Clan J. gathered around the holoscreen last night to watch the women’s gymnastics qualification round. NBC’s coverage was only trivially problematic, because the United States were in the first group.
You see, four teams rotate through the four apparatuses (apparati?). When they’re done, four more teams go, then four more teams go. The US performed in one of the first two groups ahead of the Russians and Chinese (aka, their real competetion).The Americans came out on top of the preliminary round and are headed into the team All Around finals on Tuesday, which is not a surprise, they’re quite good, and the Russians aren’t the same without the Ukrainians. Team’s 5-8 will perform first, then the US, Russia, China and Romania will perform at the same time. Dr. J. would be shocked if the 5th place qualifying team, Great Britain will perform such that they capture bronze, but wierder things have happened. Because teams 1-4 will be performing Tuesday night, the atmosphere in the arena will be far more electric.
Tonight’s festivities did not only determine the seeding for the team All-Around
, but it also determined the seeding for the individual All-Around and the individual Apparatus finals
. The big controversy of the night (and there always is controversy when judges, rather than points or clocks determine the scores) is with a rule that everyone knew about going into the olympics.
That rule is that only two individuals from each team will make cut of twenty-four who make the individual All-Around finals
. The rule was placed to prevent a monopoly of individual slots to the individuals from the best teams. But frankly it is a stupid rule. It blocked the third
place individual from four of the five best teams from making the cut. It is a rule whose impact would have been trivial with regard to national diversity within the finalist pool, but had a devastating impact on individual achievers.
As a consequence of that rule, the reigning world champion and 4th place finisher Jordyn (yeah, with a y) Wieber didn’t make the cut. Nor did the 12th place Russian, 21st place Brit, and 22nd place Chinese gymnasts. They were replaced with the 25th place French, 26th place Polish, 27th place Japanese and 28th place Australian gymnasts.
Of course NBC is playing up the controversy, with Bob Costas bear-baiting Bela Karolyi, who of course thinks that the rule is horse-pucky.
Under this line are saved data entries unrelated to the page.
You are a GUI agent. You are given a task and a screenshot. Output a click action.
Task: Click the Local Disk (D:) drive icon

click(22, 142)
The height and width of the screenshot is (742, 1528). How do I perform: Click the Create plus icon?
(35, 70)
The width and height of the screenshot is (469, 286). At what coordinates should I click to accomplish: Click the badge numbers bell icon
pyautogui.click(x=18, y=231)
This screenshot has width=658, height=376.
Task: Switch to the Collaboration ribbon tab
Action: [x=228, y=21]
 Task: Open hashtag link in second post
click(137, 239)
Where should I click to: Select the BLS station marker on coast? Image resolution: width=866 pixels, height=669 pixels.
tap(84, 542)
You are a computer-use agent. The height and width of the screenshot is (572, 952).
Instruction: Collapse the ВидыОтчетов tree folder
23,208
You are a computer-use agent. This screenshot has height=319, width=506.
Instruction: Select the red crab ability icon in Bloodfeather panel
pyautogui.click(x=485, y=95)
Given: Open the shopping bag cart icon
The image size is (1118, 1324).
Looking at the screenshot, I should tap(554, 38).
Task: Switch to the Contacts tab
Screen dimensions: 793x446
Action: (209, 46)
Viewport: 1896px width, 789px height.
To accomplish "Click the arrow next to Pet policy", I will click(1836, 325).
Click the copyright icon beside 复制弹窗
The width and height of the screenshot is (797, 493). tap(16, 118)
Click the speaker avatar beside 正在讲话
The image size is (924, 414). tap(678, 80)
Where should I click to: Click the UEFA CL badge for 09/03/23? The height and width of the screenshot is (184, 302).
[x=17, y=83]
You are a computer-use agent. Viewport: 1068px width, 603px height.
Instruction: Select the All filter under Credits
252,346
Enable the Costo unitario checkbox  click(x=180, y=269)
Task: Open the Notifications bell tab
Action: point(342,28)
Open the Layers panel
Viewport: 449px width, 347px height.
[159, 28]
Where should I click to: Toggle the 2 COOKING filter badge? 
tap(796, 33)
Now Dr. J. is in agreement with NBC for once. This rule screwed 4 individuals, including a potential medalist in hopes of giving France, Poland, Japan and Australia their fair share. It wasn’t as if the top teams monopolized the slots. Indeed, the US team used a vault specialist (McKayla Maroney) to crush that event, and that move itself prevented two of its 5 athletes from even qualifying for the individual All-Around.
Let Dr. J. reiterate, everybody knew the rules going in, but it doesn’t make anyone feel any better. But alas, such is the way the Progressive Movement, including its Olympic Arm.
Diversity trumps achievement, as the Czar lamented yesterday.
A 4th place athlete is replaced with a 25th place athlete in the All Around finals. That won’t teach the kids to be the best they can be, it will teach them to obtain dual citizenship.
Dr. J. wishes Ms. Wieber the best in the team All-Around finals and encourages and entreats her to perform her best. It is his wish that her individual score in the team All-Around is higher than the individual All-Around medalist. That would be an impressive achievement.